The “Olde Pro” is a Millwood Classic

By Leonard Shapiro

His business card reads “Golf Lessons with the Olde Pro,” because Eddie Cassidy says he’s an “old school” kind of guy, an experienced teacher many of his students believe is exactly what they’re seeking when searching for an instructor who can help improve their games.

Eddie Cassidy

Photo by Leonard Shapiro

“Everyone is an individual,” Cassidy said. “And anyone can hit a golf club. I’ll give them a club and tell them to go hit it, and then I tell them ‘I’m going to teach you how to swing this club. And if you swing it properly, it’s amazing, but more times than not, the club actually gets in the way of the ball.’”

Cassidy’s words of wisdom are mostly heard these days at Millwood Country Club, a 9-hole gem that’s been around since 1924 and located about 15 miles east of Winchester. There’s no practice range or formal teaching area, just two tees set up in front of a net about five yards away. So Cassidy, 73, usually takes his students to a spot not far from the first fairway and has them hit their shots over toward two other adjacent fairways.

He can do that at Millwood, where he was hired in 2015. His clients range from teens to 90-yearolds, boys and girls, men and women. Or, as he once told his players on the golf team he once coached at a Winchester high school, “golf is a sport for ladies and gentlemen.”
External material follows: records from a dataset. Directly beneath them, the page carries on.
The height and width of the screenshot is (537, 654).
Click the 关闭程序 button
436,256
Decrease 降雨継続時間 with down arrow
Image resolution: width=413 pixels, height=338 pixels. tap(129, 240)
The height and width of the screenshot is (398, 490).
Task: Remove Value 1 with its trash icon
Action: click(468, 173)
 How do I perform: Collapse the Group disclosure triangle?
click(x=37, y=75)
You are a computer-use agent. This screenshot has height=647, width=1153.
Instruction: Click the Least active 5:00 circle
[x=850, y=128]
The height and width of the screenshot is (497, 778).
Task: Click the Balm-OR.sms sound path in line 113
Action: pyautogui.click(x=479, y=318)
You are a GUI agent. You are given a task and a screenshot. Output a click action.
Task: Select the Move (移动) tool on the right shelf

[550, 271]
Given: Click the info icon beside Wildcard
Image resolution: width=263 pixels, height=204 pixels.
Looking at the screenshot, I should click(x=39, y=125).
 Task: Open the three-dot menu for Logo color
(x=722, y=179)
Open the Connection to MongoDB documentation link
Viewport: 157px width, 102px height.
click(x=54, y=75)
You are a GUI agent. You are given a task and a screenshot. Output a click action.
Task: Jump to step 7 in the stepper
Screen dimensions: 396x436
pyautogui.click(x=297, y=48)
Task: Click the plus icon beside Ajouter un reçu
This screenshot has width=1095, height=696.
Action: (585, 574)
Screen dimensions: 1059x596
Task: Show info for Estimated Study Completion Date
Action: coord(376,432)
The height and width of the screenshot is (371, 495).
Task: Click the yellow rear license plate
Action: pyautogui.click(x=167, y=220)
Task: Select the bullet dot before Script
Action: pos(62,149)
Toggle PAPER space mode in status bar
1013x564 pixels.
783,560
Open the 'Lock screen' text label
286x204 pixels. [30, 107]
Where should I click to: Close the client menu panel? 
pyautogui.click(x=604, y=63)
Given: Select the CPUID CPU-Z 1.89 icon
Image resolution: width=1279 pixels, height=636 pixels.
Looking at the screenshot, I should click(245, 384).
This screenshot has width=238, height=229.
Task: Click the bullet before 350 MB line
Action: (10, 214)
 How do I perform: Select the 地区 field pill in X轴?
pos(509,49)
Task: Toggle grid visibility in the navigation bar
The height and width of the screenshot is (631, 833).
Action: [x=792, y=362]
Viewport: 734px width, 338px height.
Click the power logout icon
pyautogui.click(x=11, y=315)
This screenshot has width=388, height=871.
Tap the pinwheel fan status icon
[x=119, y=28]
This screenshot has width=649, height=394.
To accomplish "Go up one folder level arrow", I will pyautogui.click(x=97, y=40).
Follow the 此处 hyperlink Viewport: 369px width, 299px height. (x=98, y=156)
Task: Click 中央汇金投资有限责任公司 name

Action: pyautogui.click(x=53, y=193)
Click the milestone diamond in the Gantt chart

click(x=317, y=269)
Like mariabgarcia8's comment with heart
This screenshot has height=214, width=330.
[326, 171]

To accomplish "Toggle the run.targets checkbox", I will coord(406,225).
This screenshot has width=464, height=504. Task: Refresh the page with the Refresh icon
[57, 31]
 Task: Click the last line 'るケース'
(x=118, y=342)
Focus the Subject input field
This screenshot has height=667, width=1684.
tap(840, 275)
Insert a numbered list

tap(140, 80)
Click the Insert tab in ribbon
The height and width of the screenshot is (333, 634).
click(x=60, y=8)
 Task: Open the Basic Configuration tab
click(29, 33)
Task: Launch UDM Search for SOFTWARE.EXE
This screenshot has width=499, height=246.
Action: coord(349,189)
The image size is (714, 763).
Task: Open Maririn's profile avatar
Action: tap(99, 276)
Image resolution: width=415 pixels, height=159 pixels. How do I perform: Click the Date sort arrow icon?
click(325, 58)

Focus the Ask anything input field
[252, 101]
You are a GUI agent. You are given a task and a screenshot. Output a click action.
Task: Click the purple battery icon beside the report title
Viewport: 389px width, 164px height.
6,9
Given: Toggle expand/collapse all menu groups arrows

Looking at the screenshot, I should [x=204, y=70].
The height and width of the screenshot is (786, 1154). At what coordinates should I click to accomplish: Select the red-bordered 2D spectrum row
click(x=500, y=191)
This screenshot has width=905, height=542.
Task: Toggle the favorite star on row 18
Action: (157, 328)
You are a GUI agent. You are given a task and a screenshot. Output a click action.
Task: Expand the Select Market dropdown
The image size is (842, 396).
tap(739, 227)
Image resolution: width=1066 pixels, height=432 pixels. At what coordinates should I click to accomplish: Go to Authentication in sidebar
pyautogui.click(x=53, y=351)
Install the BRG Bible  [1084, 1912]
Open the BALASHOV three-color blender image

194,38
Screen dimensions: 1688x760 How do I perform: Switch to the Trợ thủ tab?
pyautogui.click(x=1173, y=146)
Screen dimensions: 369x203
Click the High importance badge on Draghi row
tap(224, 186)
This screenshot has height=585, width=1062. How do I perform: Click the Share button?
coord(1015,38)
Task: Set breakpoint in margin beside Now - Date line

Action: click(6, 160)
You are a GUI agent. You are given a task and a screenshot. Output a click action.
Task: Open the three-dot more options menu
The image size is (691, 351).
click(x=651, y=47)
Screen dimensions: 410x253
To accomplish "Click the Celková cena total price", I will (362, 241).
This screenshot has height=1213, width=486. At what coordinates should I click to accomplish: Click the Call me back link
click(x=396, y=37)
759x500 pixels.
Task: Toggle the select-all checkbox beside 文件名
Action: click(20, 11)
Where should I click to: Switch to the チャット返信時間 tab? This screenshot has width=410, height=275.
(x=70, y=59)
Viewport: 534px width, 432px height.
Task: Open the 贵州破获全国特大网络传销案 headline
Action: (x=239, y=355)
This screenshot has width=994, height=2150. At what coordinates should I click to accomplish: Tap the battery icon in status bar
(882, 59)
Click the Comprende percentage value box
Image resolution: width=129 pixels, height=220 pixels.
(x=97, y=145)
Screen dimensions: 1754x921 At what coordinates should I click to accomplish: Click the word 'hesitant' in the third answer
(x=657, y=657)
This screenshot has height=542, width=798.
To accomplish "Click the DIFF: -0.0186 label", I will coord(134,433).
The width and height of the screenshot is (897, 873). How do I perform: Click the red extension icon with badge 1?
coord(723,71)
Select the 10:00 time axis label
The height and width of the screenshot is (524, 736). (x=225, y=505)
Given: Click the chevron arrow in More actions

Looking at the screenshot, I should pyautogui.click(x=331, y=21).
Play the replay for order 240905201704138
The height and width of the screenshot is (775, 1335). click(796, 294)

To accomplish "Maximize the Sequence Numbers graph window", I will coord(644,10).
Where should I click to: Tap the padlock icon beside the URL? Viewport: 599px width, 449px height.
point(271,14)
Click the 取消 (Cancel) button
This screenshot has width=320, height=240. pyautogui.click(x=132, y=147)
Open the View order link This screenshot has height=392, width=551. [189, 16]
His students are totally enamored with his approach.

“His style is to take what you have and adapt it to what you want,” said Andrew Stifler, a past president at Millwood who has taken a number of lessons from Cassidy. “He doesn’t try to change your grip, your swing, your stance, unless it’s really horrible. He doesn’t try to make you over, as some people do. And the main thing is that he’s just low key. No tension around him. And he is very wellliked at the club.”

Cassidy’s boyhood included caddying at Brockton GC, a private club that had several distinguished members. One was Herbert Warren Wind, considered the pre-eminent golf writer of his and most other eras. It was Wind, writing in the New Yorker magazine, who once described holes 11, 12 and 13 at Augusta National as “Amen Corner.”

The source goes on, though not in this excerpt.